September 29, 2007
Lawyers who will bleed for a cause
There is not only unrest in Myanmar, but in Pakistan as well. The US-approved Musharraf government is cracking down on protesters from the country's legal rank and file, according to this report by Time.com. The protests come after a high court ruling that said Pervez Musharraf, who took power in a military coup and later had himself installed as a constitutional executive, can run for a second term in office.
While I recognize that the United States is somewhat dependent on a stable, strong Pakistani government in its (postulated) pursuit of al-Qaeda, I cannot help but find these events unfortunately inverted. I agree with those who say we should avoid too many international entanglements, but the more interventionist among us tend to take up the democratic cause, don't they? (Ahem, that is, except for in Latin America.) What repercussions are due from our praising (and giving billions to) this barely legitimate (if that) potentate?

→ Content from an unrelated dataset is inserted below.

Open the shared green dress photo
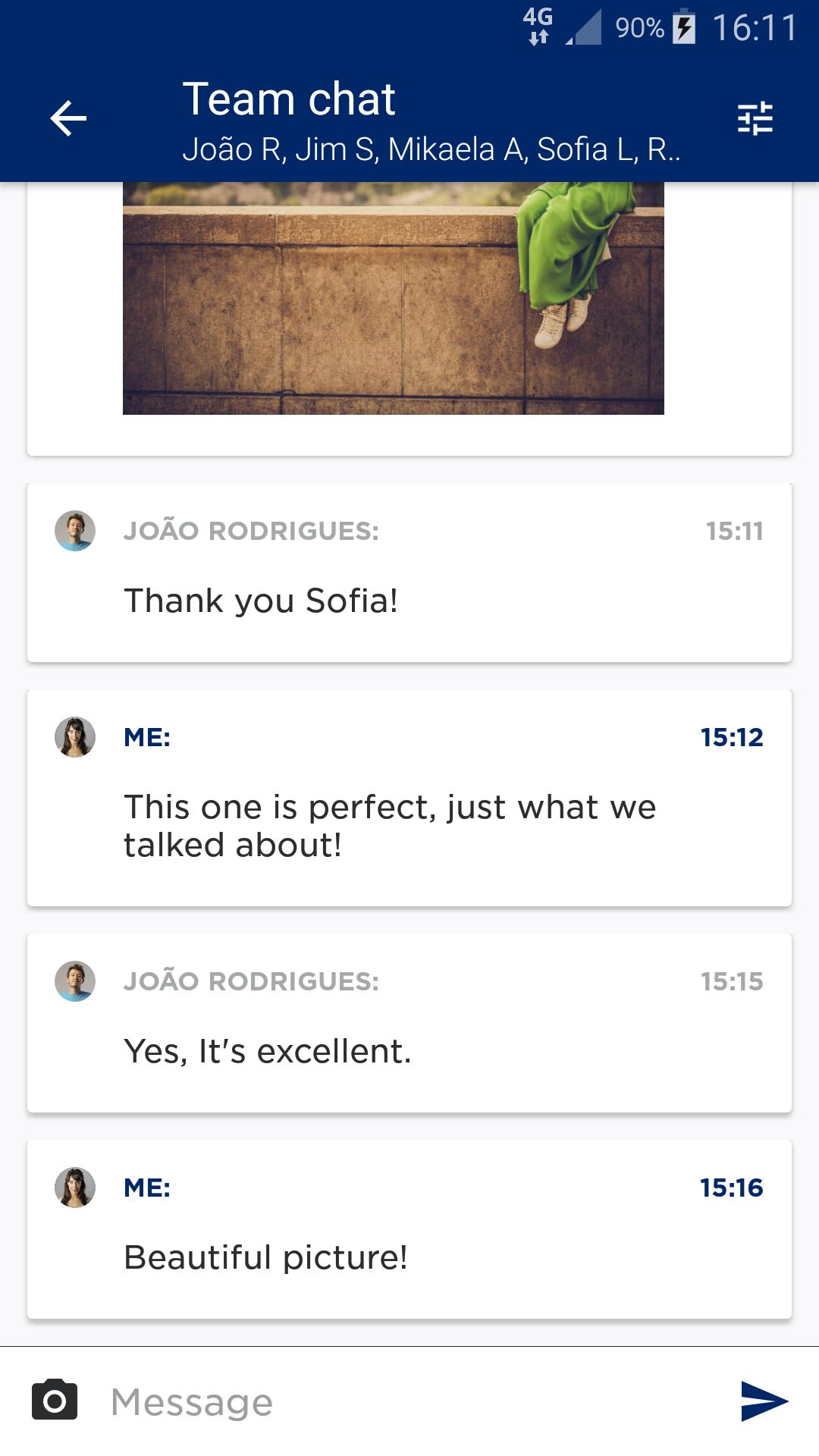Image resolution: width=819 pixels, height=1456 pixels. point(393,298)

The contrast of this diplomatic precariousness with our treatment of the Saddam Hussein regime — which was also militaristic, and, by the way, kept extremists like al-Qaeda under control — cannot be more stark. (Readers will not in any way take this as an endorsement of Saddam's butchery.)
Lastly, when was the last time, in this country, that lawyers would actually stand up and fight; not merely argue in a courtroom or legislative chamber, but throw rocks, get tear-gassed, and bleed for a cause? I'm thinking that all stopped sometime around the end of the American Revolution. The upside is that we do have more civil ways of airing our differences. I'm just saying.